Я покачнулся, левой рукой схватившись за рану, нажал на свиной мочевой пузырь и выдавил овечью кровь. Театр затих, слышно было только шарканье моих ботинок по сцене.
— Друг, ободрись, — сказал мне Ромео. — Ведь рана не опасна!
— Да, она не так глубока, как колодезь, и не так широка, как церковные ворота. Но и этого хватит: она своё дело сделает. Приходи завтра, и ты найдёшь меня спокойным человеком. Из этого мира я получил отставку, ручаюсь. Чума на оба ваши дома! Чёрт возьми! Собака, крыса, мышь, кошка исцарапала человека насмерть! Хвастун, мерзавец, негодяй, который дерётся по правилам арифметики! Какого дьявола ты сунулся между нами? Он меня ранил из-под твоей руки!
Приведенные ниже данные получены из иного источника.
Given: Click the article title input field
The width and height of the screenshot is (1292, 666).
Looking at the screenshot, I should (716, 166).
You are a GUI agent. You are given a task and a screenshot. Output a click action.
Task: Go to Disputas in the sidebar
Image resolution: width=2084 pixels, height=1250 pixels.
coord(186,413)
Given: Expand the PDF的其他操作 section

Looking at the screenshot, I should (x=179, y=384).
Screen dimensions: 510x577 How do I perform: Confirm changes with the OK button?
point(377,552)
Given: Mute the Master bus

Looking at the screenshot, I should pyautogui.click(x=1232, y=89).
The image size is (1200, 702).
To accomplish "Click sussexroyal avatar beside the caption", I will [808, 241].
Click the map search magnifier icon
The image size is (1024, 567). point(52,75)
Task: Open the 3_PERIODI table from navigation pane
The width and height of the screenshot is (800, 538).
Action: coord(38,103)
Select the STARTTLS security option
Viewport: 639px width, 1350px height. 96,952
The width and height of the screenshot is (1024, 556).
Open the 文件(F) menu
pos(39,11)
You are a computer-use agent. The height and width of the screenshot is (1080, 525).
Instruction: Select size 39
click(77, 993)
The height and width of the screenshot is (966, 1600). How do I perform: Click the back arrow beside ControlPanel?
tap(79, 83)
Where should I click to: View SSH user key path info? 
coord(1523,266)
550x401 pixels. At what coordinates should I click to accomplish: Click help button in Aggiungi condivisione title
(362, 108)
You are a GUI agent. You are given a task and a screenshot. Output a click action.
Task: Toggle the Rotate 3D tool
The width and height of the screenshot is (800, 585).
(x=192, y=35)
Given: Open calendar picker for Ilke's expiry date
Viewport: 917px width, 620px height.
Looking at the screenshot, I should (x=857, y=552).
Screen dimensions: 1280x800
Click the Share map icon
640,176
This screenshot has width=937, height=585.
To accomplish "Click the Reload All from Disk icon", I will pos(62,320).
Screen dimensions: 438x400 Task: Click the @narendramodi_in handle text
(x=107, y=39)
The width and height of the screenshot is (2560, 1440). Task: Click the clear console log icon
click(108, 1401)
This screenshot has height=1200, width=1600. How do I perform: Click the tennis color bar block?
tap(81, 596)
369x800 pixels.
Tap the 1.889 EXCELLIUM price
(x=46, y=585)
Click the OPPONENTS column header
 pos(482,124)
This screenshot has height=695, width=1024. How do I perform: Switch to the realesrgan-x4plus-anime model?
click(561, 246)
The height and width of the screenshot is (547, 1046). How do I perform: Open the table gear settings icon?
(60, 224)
И я медленно умираю, а поскольку всегда трудно удалить труп с освещённой солнцем сцены, я ковыляю, чтобы умереть в другом месте.
— Бенволио, сведи меня ты в дом, куда-нибудь, — молил я своего брата, — иль я лишусь сознанья. Чума, чума на оба ваши дома! Я из-за них пойду червям на пищу.
Итак, я обнимаю брата за плечи, а он обнимает меня за пояс, и, покачиваясь, я удаляюсь в артистическую, где меня ждёт жена. Сильвия теперь работает в театре, и мы живём в когда-то принадлежавших отцу Лоуренсу комнатах. Сам же он «пошёл на корм червям», хотя до своей кончины одним апрельским вечером успел нас благословить.
Кристофера де Валля я больше не видел. Ходят слухи, что он уехал в дом своего хозяина в Беркшире, где стал дворецким, а его хозяина, графа Лечлейда, стоявшего за всей этой историей, отослали со двора.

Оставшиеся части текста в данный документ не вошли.